The study, “Impaired thermoregulation and beneficial effects of thermoneutrality in the 3xTg-AD model of Alzheimer’s disease (AD),” was published in Neurobiology of Aging.

The accentuated incidence of AD in older people is accompanied by a reduction in energy metabolism and core body temperature. Researchers investigated if changes in body temperature regulation would amplify the debilitating manifestations of the disease, and if such effects would manifest in a vicious circle, as areas of the brain involved in thermoregulation are affected in Alzheimer’s.

To test the hypothesis, the team used a mouse model of AD, the 3xTg-AD,  that presents the hallmarks of the disease, including beta-amyloid production, formation of plaque, synapse loss, and memory loss starting at 6 months. Compared to normal mice, the AD mice were less effective in maintaining their body temperature, spontaneously developing a lower basal temperature as they grew older. The difference between transgenic and normal control mice reached almost 1° Celsius (about 1.8° Fahrenheit) at 12 months of age. Moreover, AD mice were more vulnerable to low temperatures, and clinical manifestations of AD more noticeable when they were exposed to a colder environment. After a 24-hour exposure to cold (4°C/39°F), key pathological markers of AD were worse, namely abnormal tau protein and loss of synaptic proteins. Raising the body temperature in the transgenic animals improved memory, and mitigated amyloid and synapse pathologies within a week.

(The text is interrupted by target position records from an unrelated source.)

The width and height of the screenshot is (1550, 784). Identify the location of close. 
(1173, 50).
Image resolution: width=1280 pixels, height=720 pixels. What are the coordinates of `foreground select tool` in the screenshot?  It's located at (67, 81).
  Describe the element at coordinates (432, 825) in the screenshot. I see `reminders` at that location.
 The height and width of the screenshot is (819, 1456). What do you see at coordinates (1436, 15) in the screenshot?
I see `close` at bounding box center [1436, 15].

Researchers believe that such findings hint at a possible new therapeutic avenue, warranting investigation in people. “Our findings suggest that it is worth exploring the treatment of thermoregulation among seniors suffering from Alzheimer’s,” Professor Frédéric Calon, the study’s lead author, said in a news release. “If our conclusions are confirmed, it would be a relatively easy therapeutic option to implement because body temperature can be increased through physical activity, diet, drugs, or simply by increasing the ambient temperature.”